Whole-of-life insurance means that you pay monthly premiums for the rest of your life in return for a lump sum to be paid to your beneficiaries when you die.
Unlike a term life insurance policy, the policy covers your entire life, meaning that a payout is guaranteed providing you keep paying your premiums. For this reason, whole-of-life insurance tends to have significantly higher premiums than term life insurance.
Types of whole-of-life insurance
There are two main types of whole-of-life insurance: balanced cover and maximum cover.
With balanced cover, half of the premiums you pay go towards the cash payout, while the other half is paid into an investment fund. This investment fund is unit-linked, so its performance may fluctuate with the market. If the funds performs poorly, or if management costs should rise, your monthly premiums may be increased to cover the difference.
With maximum cover, your initial premiums should not increase for the first decade of the policy, after which they will be reviewed.
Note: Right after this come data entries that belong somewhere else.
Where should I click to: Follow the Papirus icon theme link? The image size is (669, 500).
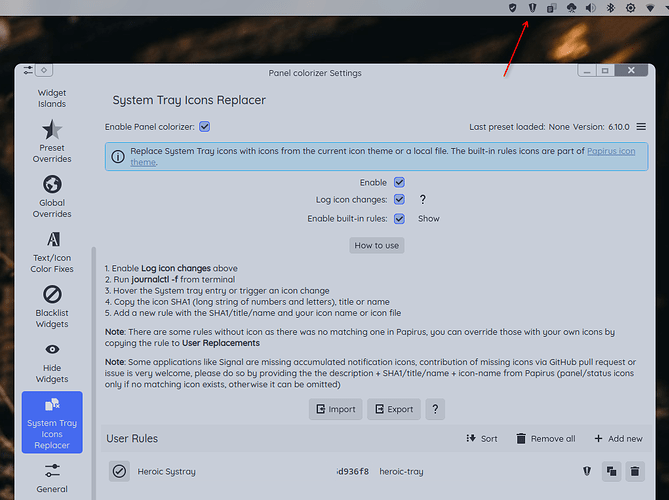click(612, 151)
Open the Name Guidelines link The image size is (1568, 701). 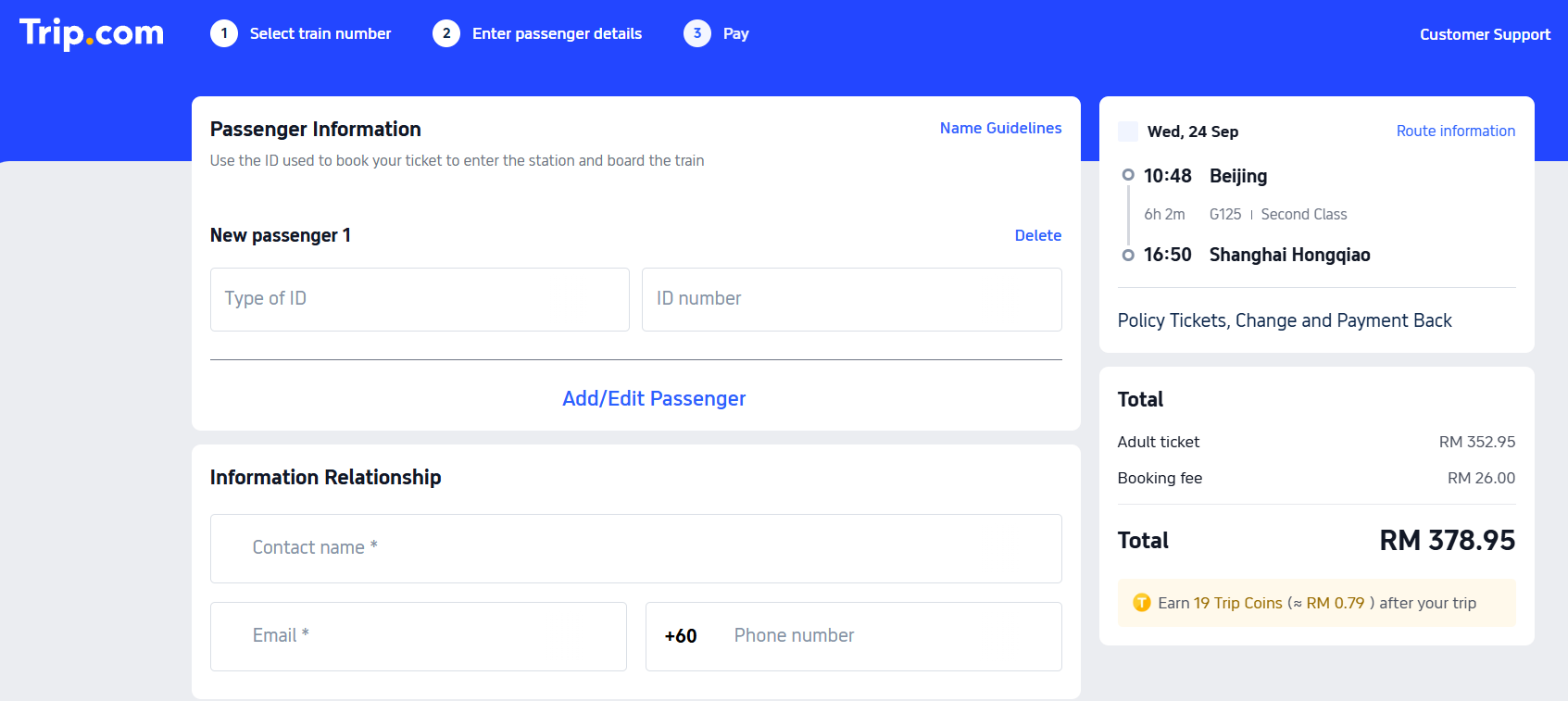pos(1000,128)
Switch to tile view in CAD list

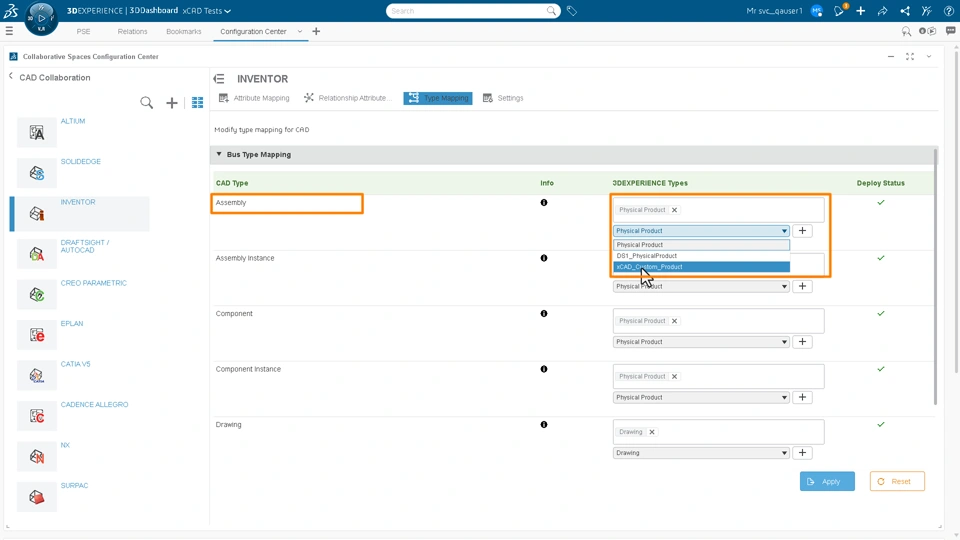[x=197, y=102]
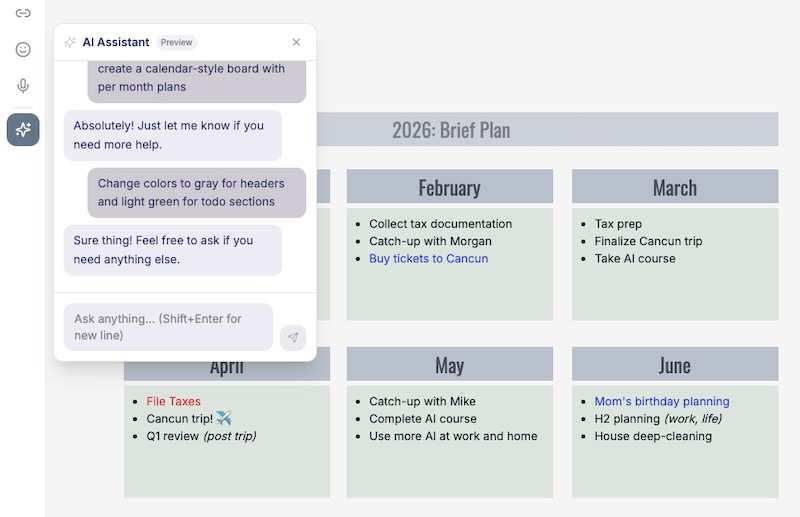
Task: Click the File Taxes red item
Action: point(174,401)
However, they can increase considerably, especially if inflation has risen rapidly within that time, so be prepared for a possible increase.
Balanced cover is the most popular form of whole-of-life insurance, as it offers a chance to increase your money through investment – although this comes with its own set of risks.
If you are taking out life insurance you should also consider other types of policy that may be available to you, such as term life insurance which is generally cheaper than whole-of-life.
Keeping up with your regular payments
If you do miss payments or cancel your plan, you will not usually be reimbursed what you have already paid in. Before you take out a life insurance policy, you should make sure that you would still be able to pay the premiums if your circumstances changed.
For advice on selecting a level of cover and a policy to suit you, speak to a financial adviser.